6.3. Delegation and Callback

Component-based design is “divide and conquer” with clear-cut compartmentalization: Sharing among bundles and services is strictly controlled. This poses a challenge to designing services that work together. For multiple callers to use a service, they must go through the same interface provided by the callee; at the same time, they may all want the callee in slightly different ways.

Suppose we are to design a news service, NewsService, whose HTML contents are needed by services for a pager, a touch panel, and a PC. The data are from the same source, but how they are displayed varies: text only on the pager, no dynamic contents on the touch panel, and full media on the PC.

The news service has a few options to deal with the variation of demands from its clients. First, it can expose a carefully designed service interface to accommodate the use scenarios of the callers. For example, the news service may be defined as

public interface NewsService {
   static final int TEXT_ONLY = 0;
   static final int STATIC_CONTENT = 1;
   static final int UNABRIDGED = 3;
   /**
    * Gets news from the source, requesting appropriate
    * content transformation.
    */
   public InputStream getNews(int contentTransformType);
}

Then the service for the pager would call

InputStream src = newsService.getNews(NewsService.TEXT_ONLY);

to obtain the plain text contents from the news service.

Second, register multiple instances of the service, each providing a different implementation, to satisfy callers with different needs. For example, we could define the NewsService interface simply as

public interface NewsService {
   public InputStream getNews();
}

and supply a number of implementations based on target devices:

/** The first news service impl: text only */
class TextOnlyNewsImpl implements NewsService {
   public InputStream getNews() {
      // strip anything but text from the source and
      // return the stream.
   }
}
/** The second news service impl: no dynamic content */
class StaticContentNewsImpl implements NewsService { ... }

/** The third news service impl: unabridged content */
class UnabridgedNewsImpl implements NewsService { ... }

If all three forms of the news services are registered along with the property contentTransformType, used to distinguish the three, the service for the pager would perform the following sequence of calls to get news:

ServiceReference[] ref = bundleContext.getServiceReferences(
   "NewsService", "(contentTransformType=text-only)");
NewsService newsService =
   (NewsService) bundleContext.getService(ref);
InputStream src = newsService.getNews();

But no matter how hard the callee tries, we can always sense some degree of tension between the callers, who clamor for customization, and the callee that offers a unified interface. For instance, the first alternative requires the definition of a predetermined set of content-transforming type constants; the second alternative requires the implementation of multiple news services.

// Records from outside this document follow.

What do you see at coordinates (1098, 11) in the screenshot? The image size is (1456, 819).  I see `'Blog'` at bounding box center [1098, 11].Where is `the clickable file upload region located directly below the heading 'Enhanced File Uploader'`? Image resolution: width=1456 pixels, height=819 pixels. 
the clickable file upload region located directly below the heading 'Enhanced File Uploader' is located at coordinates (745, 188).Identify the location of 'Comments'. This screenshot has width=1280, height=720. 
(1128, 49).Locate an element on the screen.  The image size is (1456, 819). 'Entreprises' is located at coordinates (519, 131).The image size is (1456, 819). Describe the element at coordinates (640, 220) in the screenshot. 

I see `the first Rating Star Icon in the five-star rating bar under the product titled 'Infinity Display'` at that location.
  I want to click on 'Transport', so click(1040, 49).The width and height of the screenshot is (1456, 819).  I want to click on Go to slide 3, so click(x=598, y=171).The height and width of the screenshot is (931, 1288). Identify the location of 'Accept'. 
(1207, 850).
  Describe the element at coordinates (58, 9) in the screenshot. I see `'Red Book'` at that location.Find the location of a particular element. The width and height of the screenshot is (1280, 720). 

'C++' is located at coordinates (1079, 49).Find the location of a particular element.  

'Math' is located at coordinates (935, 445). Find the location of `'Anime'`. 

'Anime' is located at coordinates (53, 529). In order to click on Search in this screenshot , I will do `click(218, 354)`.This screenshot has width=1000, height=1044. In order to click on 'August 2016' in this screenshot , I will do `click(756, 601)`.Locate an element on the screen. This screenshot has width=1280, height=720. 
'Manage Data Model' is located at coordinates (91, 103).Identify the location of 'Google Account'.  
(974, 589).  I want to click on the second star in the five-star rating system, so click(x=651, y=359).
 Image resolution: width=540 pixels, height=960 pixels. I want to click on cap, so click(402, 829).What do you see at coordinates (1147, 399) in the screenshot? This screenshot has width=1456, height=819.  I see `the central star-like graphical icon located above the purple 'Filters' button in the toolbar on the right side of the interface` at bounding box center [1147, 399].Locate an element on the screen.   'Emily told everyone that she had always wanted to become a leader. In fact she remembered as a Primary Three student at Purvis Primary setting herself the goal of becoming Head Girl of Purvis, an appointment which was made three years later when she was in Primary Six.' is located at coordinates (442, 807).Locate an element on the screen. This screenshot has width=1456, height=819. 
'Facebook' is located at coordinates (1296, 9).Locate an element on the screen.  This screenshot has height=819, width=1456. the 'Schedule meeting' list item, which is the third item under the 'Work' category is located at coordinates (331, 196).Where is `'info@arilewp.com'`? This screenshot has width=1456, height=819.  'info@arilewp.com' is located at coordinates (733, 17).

Rather than put the burden entirely on the callee, we can delegate whatever customization is needed to its callers. In other words, services on the pager, the touch panel, and the desktop now have to assume the responsibility of implementing their own particular application logic, and register with the news service. At the time the news service gets news on behalf of its callers, it calls back to them to have specialized decisions made. Here is one possible design:

public interface NewsService {
   InputStream getNews(ContentTransformer ct);
}

The ContentTransformer parameter may be defined as

public interface ContentTransformer {
   /** Returns a set of HTML tags to be stripped from
    * the source content.
    */
   public String[] getTagsForRemoval();
}

Now the service for the pager would use the news service like this:

ContentTransformer ct = new ContentTransformer() {
   public String[] getTagsForRemoval() {
      // remove image, applet, and script tags
      String[] tags = new String[] {
         "img", "applet", "script" };
      return tags;
   }
};
InputStream src = newsService.getNews(ct);

Similarly, the service for the touch panel would do

ContentTransformer ct = new ContentTransformer() {
   public String[] getTagsForRemoval() {
      // remove applet and script tags; image tags okay
      String[] tags = new String[] { "applet", "script" };
      return tags;
   }
};
InputStream src = newsService.getNews(ct);

And, finally, the service for the PC would do

ContentTransformer ct = new ContentTransformer() {
   public String[] getTagsForRemoval() {
      // nothing to remove
      return null;
   }
};
InputStream src = newsService.getNews(ct);

The news service, before returning any content to the caller, determines the unwanted tags from the ContentTransformer object supplied by the caller and removes them as specified.

This design strategy puts customization close to where it is needed: in the calling services. The callers pass an implementation of a well-known interface to the callee, informing the latter how they want a particular behavior carried out. The callee duly calls back to the callers to learn their wishes before completing the requests.

In the next chapter, we see that the standard OSGi HTTP service interface is a design typical of this kind.